WHAT THE TASK ASKS: Which of the lines below contain the string "screenshot"? Copy each one.

GIVEN RECORDS:
[Start of section]

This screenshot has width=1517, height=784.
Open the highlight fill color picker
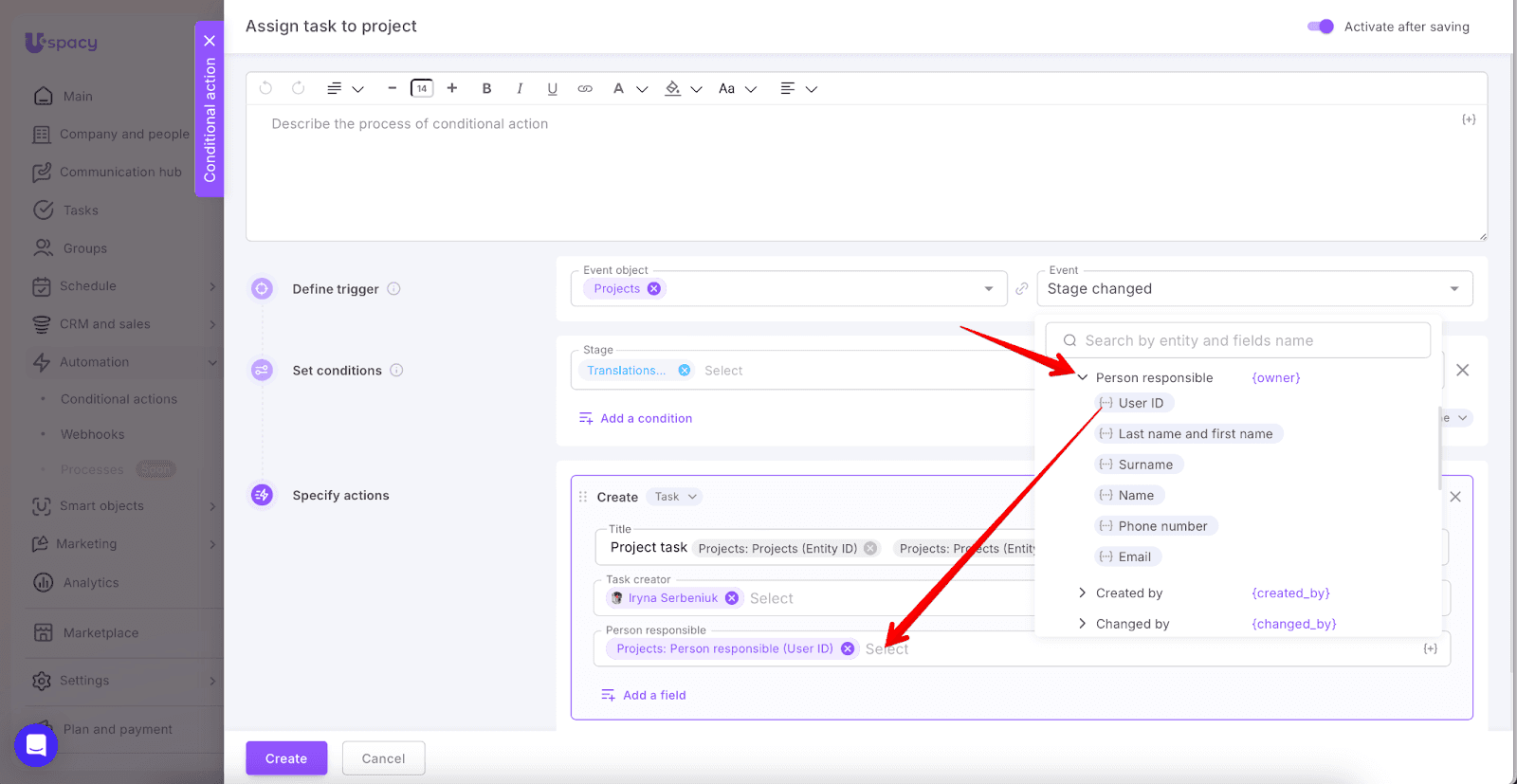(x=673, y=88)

[End of section]
[Start of section]

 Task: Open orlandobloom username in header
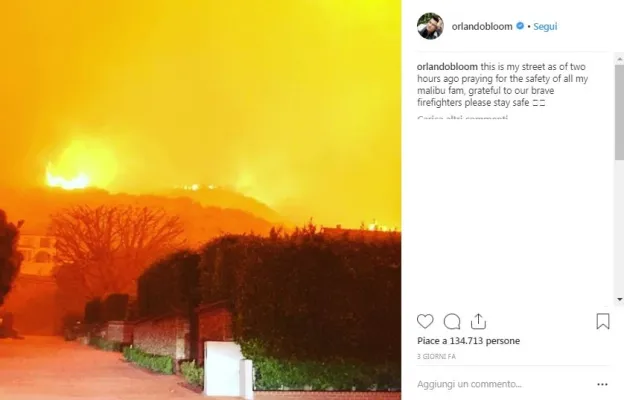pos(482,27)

[End of section]
[Start of section]

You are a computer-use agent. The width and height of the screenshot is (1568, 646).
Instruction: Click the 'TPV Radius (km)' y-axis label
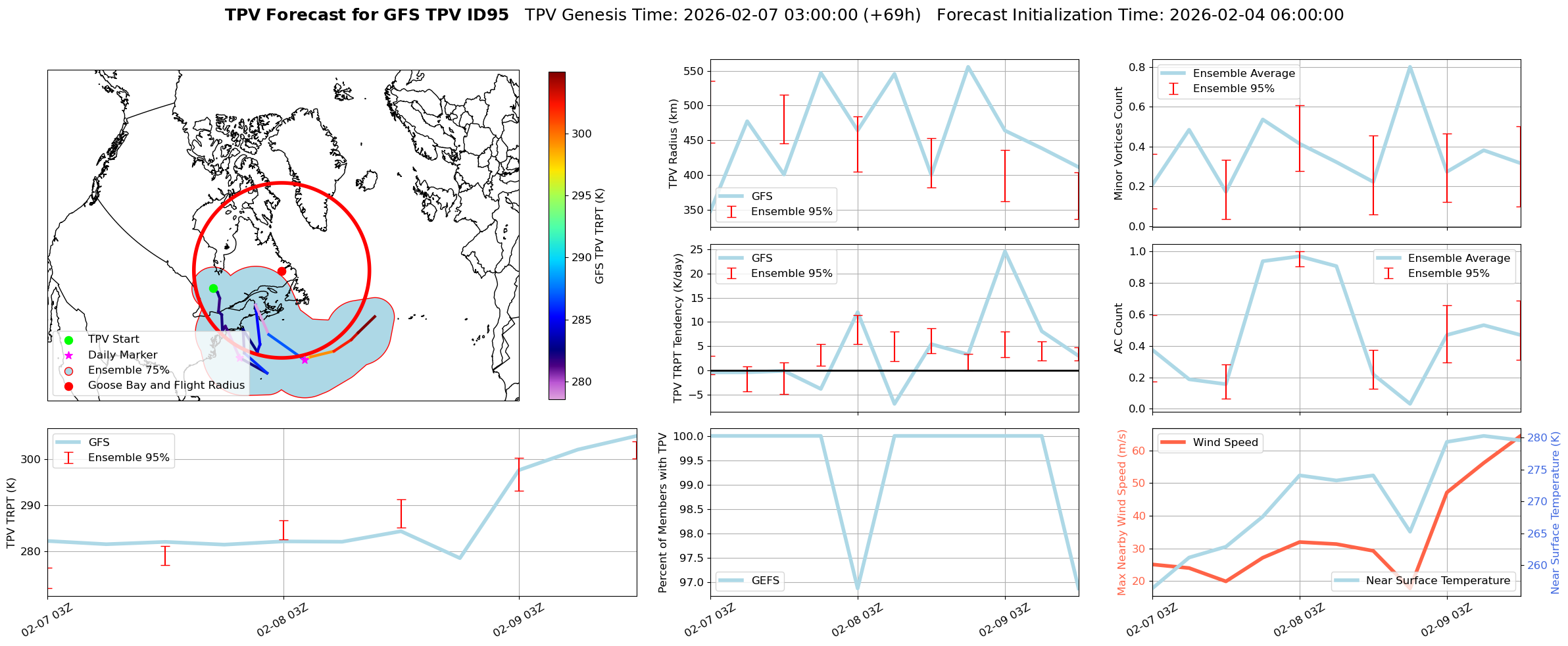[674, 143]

[End of section]

RESPONSE AREA:
This screenshot has width=1517, height=784.
You are a computer-use agent. The width and height of the screenshot is (1568, 646).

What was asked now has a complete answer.